_O QUE FAZER:_ Reproduza integralmente o texto sobre a alienação do prazer, sem qualquer alteração.

_TRECHO SELECIONADO:_

┏━━

A alienação do prazer


Alguns meses atrás eu estava dentro do ônibus indo para o centro de BH, cidade onde moro. Quando o ônibus parou em um sinal, olhei para o lado e vi uma loja cujo nome me chamou atenção: “Escrava da Moda”. Quando vi o nome da loja, imediatamente pus-me a pensar sobre a sociedade na qual vivemos e como um dos “ismos” dos nossos dias tem sido algo que impera nesta sociedade. Refiro-me ao consumismo, ou, como bem disse Luiz Sayão, a “alienação do prazer”.

É fato que vivemos em meio a uma sociedade que se contenta com o consumo, e na qual o homem tem sido reduzido, muitas vezes, a um mero consumidor, um mero comprador que tem dinheiro para gastar. Há pessoas que compram para se distrair, compram para comemorar, compram para aliviar o stress, compram, compram, compram… Este consumismo desenfreado tem sido uma marca da sociedade atual. Os jornais têm noticiado muito mais sobre como o poder de compra da população aumentou ou decresceu, do que noticiando acerca de greves de universidades, por exemplo.

Gostaria, nesta breve reflexão, de pontuar duas coisas que acho fundamentais de serem ditas acerca do consumismo e de que forma este consumismo interfere e tem a ver com a vida cristã. Como bom presbiteriano, vamos aos pontos:

1. O consumismo distorce o sentido principal da existência do homem: Quando observamos o Catecismo Maior de Westminster, a primeira pergunta é: “Qual o fim supremo e principal do homem?”, para a qual temos a seguinte resposta: “O fim supremo e principal do homem é glorificar a Deus e gozá-lo para sempre.” Contudo, o consumismo está mudando o foco disto. Ao invés de o homem viver para glorificar a Deus, o consumismo tem gritado aos quatro ventos: “Glorifique a si mesmo! Consuma e seja feliz! Compre, gaste e seja feita a sua vontade!” o consumismo está desviando a glória que o homem deve dar a Deus para que o homem glorifique a si mesmo através de seu consumo.

┗━━

Registros de um conjunto de dados de apontamento:
┏━━

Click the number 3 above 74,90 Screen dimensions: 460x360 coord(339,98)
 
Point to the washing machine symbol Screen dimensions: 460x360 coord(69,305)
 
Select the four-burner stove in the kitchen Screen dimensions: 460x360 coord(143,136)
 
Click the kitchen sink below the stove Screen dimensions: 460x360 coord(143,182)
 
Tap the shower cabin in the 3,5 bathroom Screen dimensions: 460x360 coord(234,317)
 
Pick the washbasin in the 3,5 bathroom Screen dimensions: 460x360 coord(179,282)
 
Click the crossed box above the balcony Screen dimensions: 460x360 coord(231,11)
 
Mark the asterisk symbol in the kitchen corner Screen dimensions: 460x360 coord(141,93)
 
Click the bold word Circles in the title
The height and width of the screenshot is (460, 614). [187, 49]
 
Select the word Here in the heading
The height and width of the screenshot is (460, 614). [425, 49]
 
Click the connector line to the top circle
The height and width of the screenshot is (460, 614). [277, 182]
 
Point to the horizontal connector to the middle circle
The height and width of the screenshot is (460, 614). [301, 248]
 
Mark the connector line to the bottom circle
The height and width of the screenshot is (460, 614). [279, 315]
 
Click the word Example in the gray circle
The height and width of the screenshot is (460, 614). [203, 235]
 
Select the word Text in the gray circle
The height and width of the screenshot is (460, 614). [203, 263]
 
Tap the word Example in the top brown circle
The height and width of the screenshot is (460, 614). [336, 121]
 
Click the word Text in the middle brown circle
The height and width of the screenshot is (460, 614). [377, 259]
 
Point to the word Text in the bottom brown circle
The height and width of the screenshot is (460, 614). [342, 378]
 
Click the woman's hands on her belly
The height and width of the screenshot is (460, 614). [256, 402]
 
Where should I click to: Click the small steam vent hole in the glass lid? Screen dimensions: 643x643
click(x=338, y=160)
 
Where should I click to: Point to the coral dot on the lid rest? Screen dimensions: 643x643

┗━━

_RESULTADO DO EXERCÍCIO:_
A alienação do prazer


Alguns meses atrás eu estava dentro do ônibus indo para o centro de BH, cidade onde moro. Quando o ônibus parou em um sinal, olhei para o lado e vi uma loja cujo nome me chamou atenção: “Escrava da Moda”. Quando vi o nome da loja, imediatamente pus-me a pensar sobre a sociedade na qual vivemos e como um dos “ismos” dos nossos dias tem sido algo que impera nesta sociedade. Refiro-me ao consumismo, ou, como bem disse Luiz Sayão, a “alienação do prazer”.

É fato que vivemos em meio a uma sociedade que se contenta com o consumo, e na qual o homem tem sido reduzido, muitas vezes, a um mero consumidor, um mero comprador que tem dinheiro para gastar. Há pessoas que compram para se distrair, compram para comemorar, compram para aliviar o stress, compram, compram, compram… Este consumismo desenfreado tem sido uma marca da sociedade atual. Os jornais têm noticiado muito mais sobre como o poder de compra da população aumentou ou decresceu, do que noticiando acerca de greves de universidades, por exemplo.

Gostaria, nesta breve reflexão, de pontuar duas coisas que acho fundamentais de serem ditas acerca do consumismo e de que forma este consumismo interfere e tem a ver com a vida cristã. Como bom presbiteriano, vamos aos pontos:

1. O consumismo distorce o sentido principal da existência do homem: Quando observamos o Catecismo Maior de Westminster, a primeira pergunta é: “Qual o fim supremo e principal do homem?”, para a qual temos a seguinte resposta: “O fim supremo e principal do homem é glorificar a Deus e gozá-lo para sempre.” Contudo, o consumismo está mudando o foco disto. Ao invés de o homem viver para glorificar a Deus, o consumismo tem gritado aos quatro ventos: “Glorifique a si mesmo! Consuma e seja feliz! Compre, gaste e seja feita a sua vontade!” o consumismo está desviando a glória que o homem deve dar a Deus para que o homem glorifique a si mesmo através de seu consumo.